Listed records Start Marker

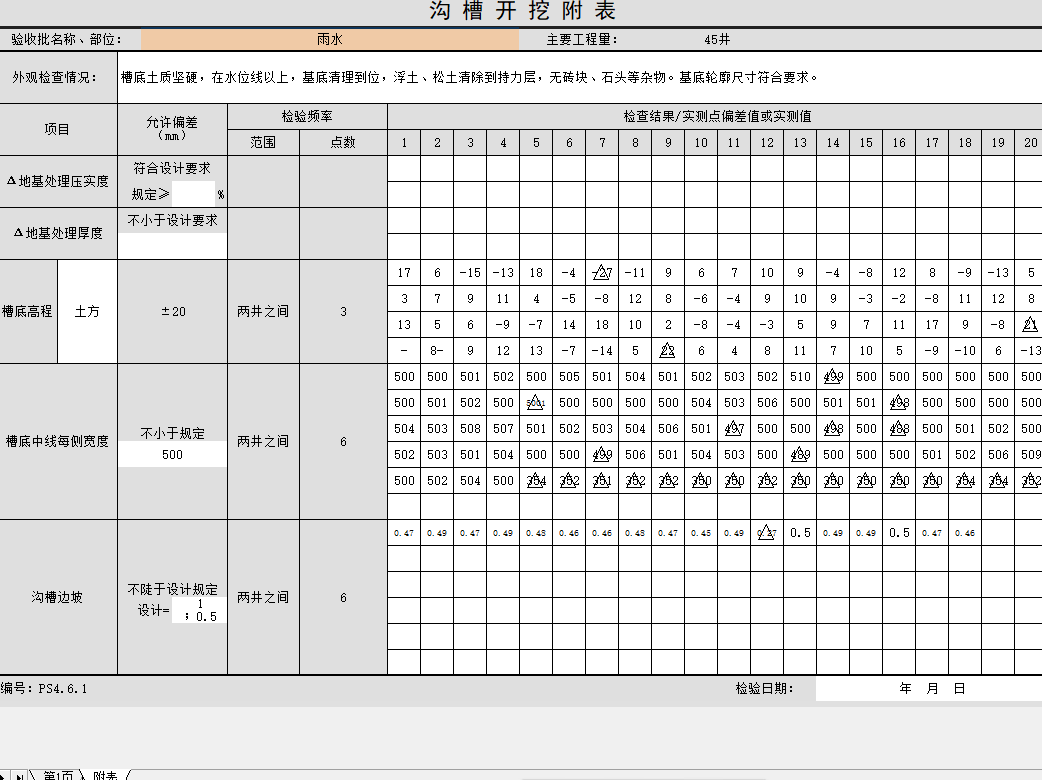
Task: Select the 编号: PS4.6.1 footer cell
Action: point(45,689)
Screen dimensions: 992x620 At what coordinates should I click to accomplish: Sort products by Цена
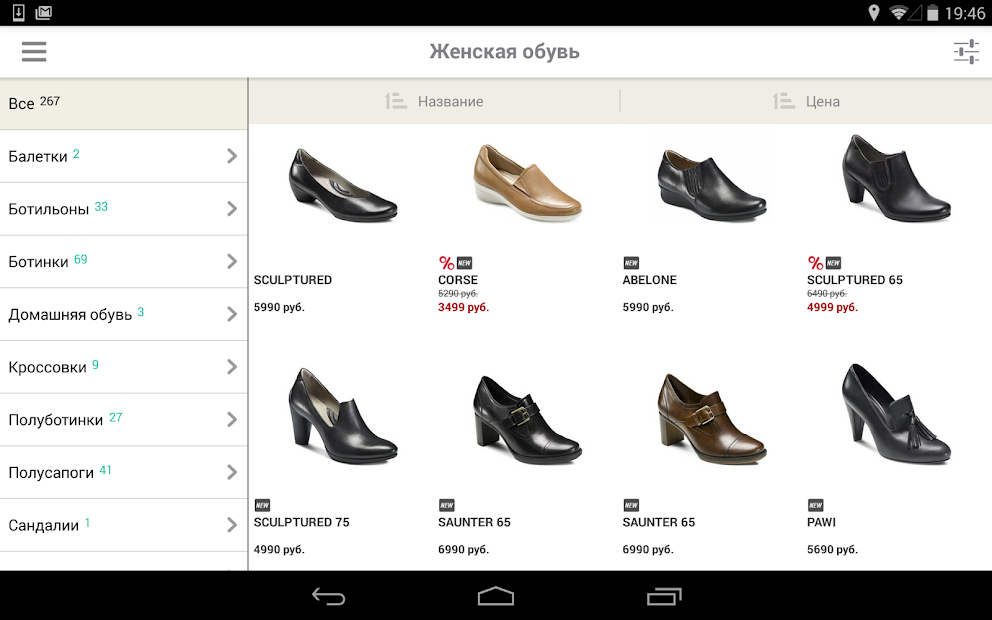[822, 101]
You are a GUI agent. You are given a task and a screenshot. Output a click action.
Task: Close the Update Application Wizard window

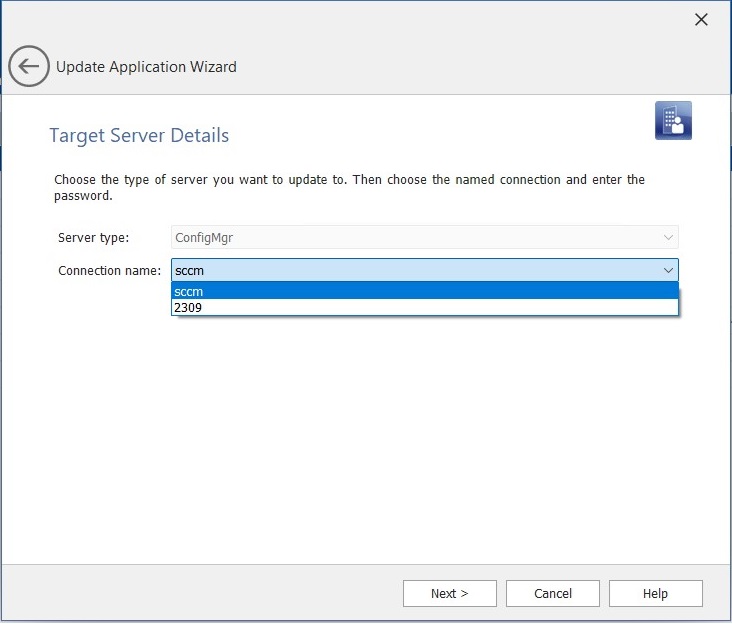coord(701,20)
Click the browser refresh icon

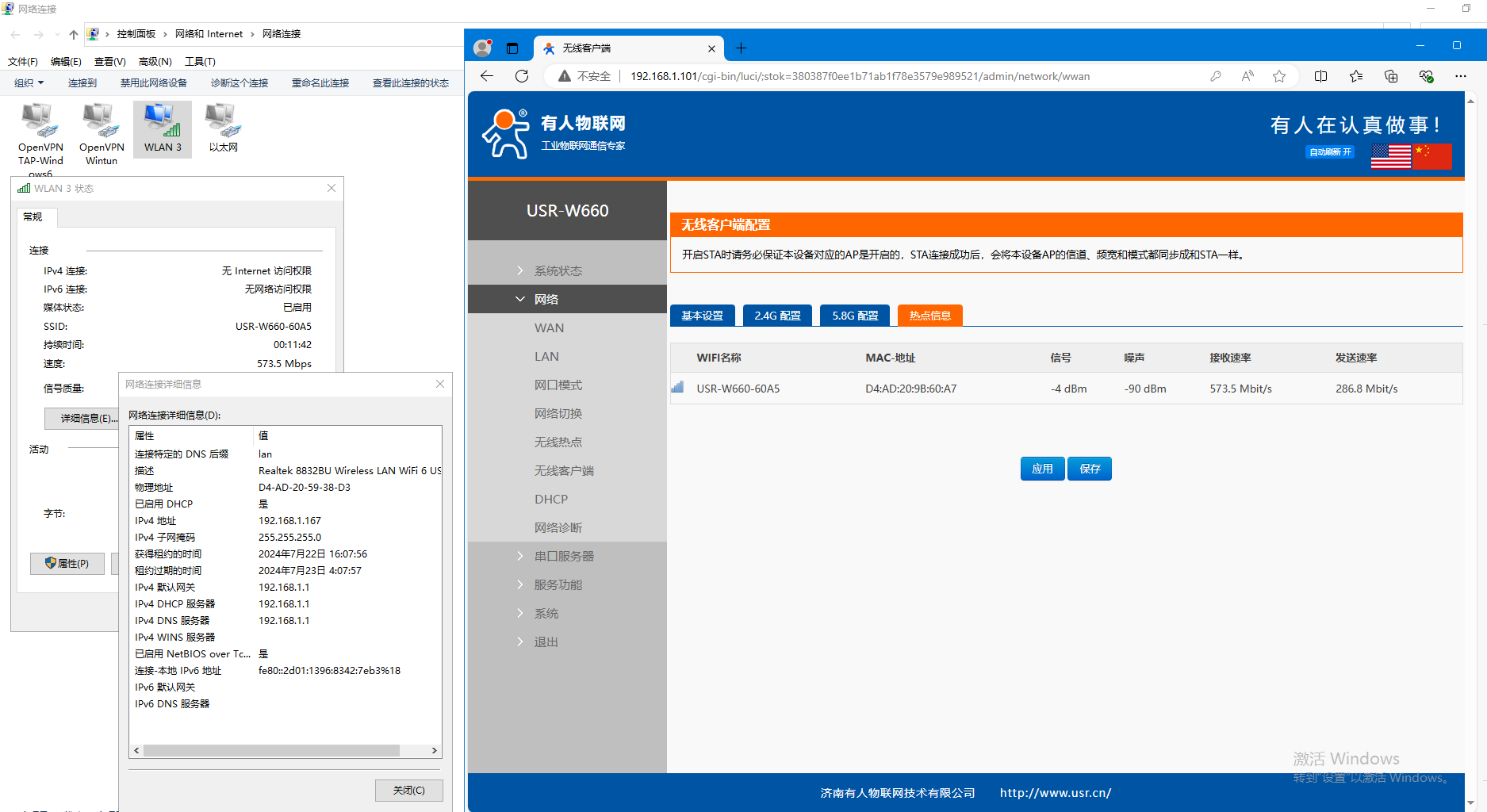[x=522, y=76]
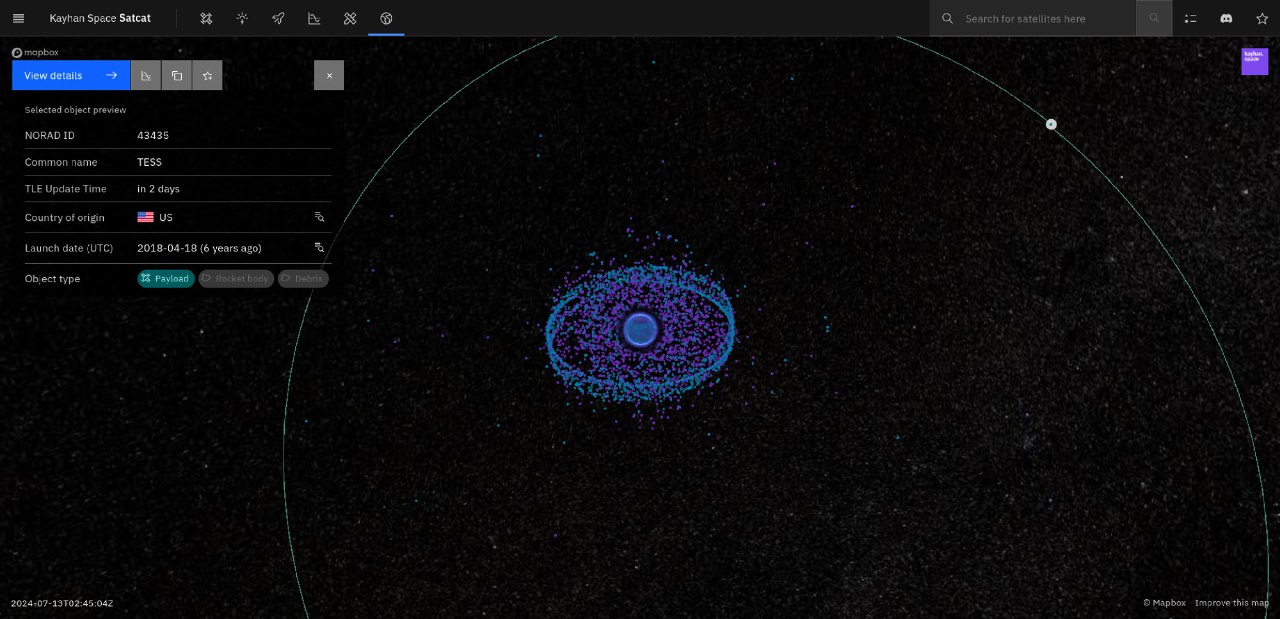Open the satellite icon tab in top bar

[206, 18]
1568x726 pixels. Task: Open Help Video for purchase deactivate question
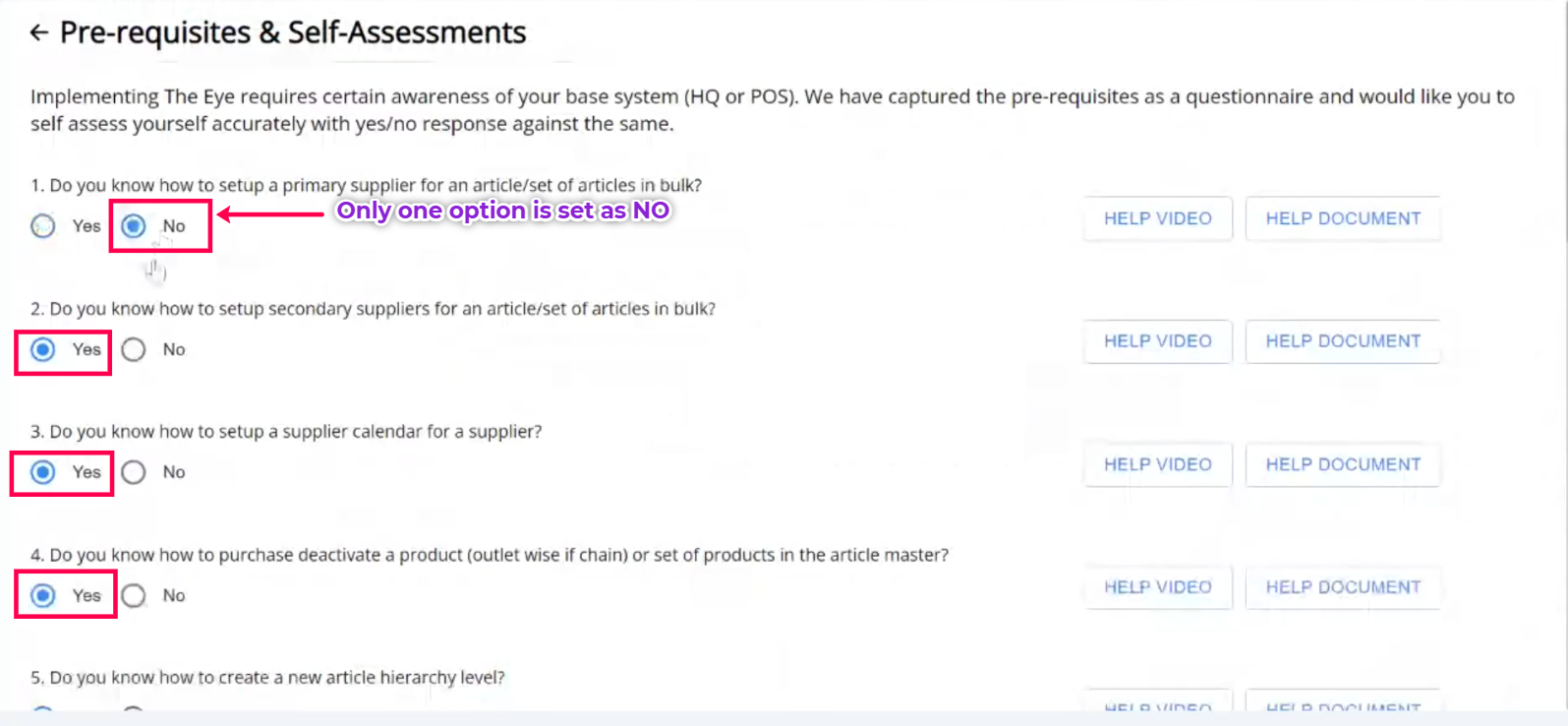tap(1157, 587)
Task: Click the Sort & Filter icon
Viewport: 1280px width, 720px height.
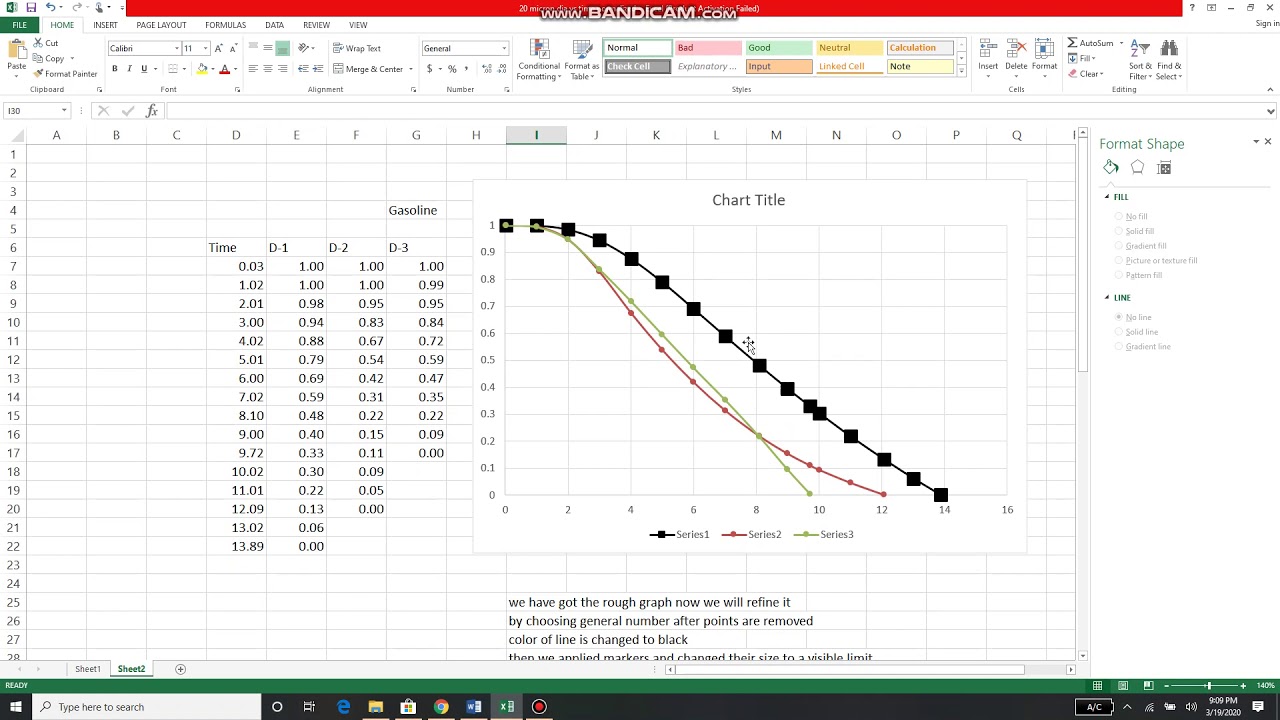Action: (x=1139, y=60)
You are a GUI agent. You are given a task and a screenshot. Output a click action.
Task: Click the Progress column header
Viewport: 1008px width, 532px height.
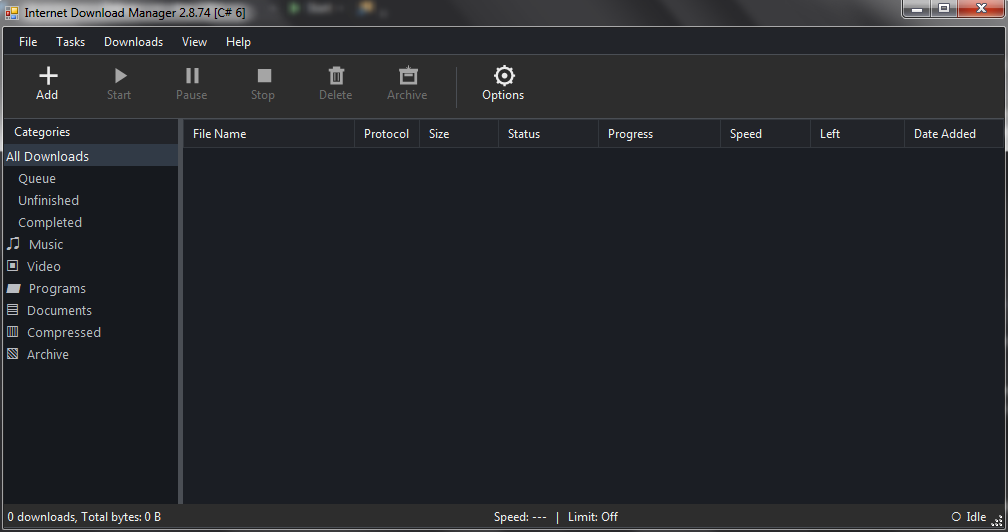pyautogui.click(x=660, y=134)
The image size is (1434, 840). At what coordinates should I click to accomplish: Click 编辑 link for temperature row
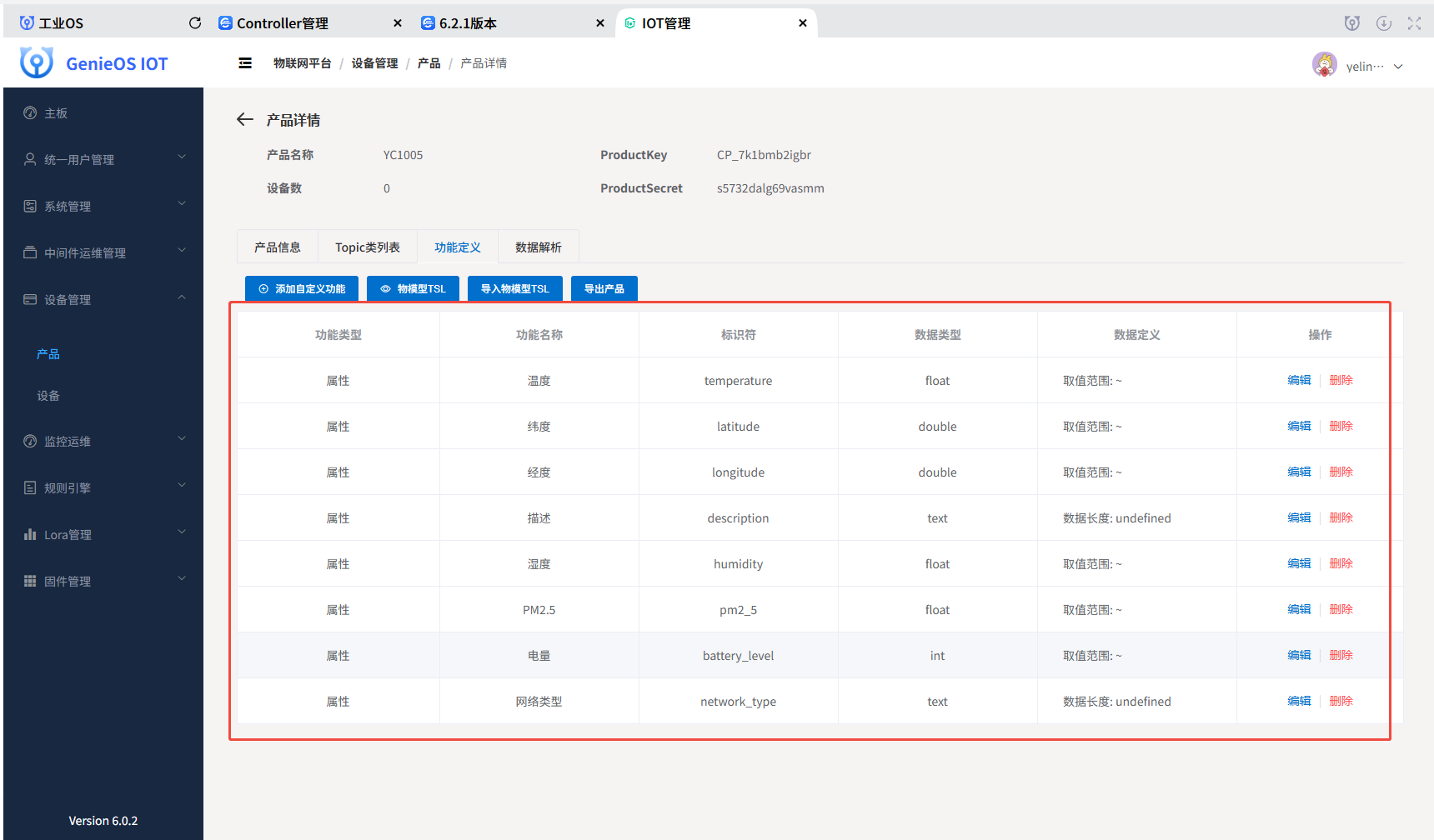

Listed records End Marker

=== Exercise goal ===
An exact reproduction of the lines from the line containing "Viewport: 1008px width, 532px height." through the end of the listing above is needed; pictures stay out.

=== Solution to this exercise ===
Viewport: 1008px width, 532px height.
pyautogui.click(x=660, y=134)
The image size is (1434, 840). At what coordinates should I click to accomplish: Click 编辑 link for temperature row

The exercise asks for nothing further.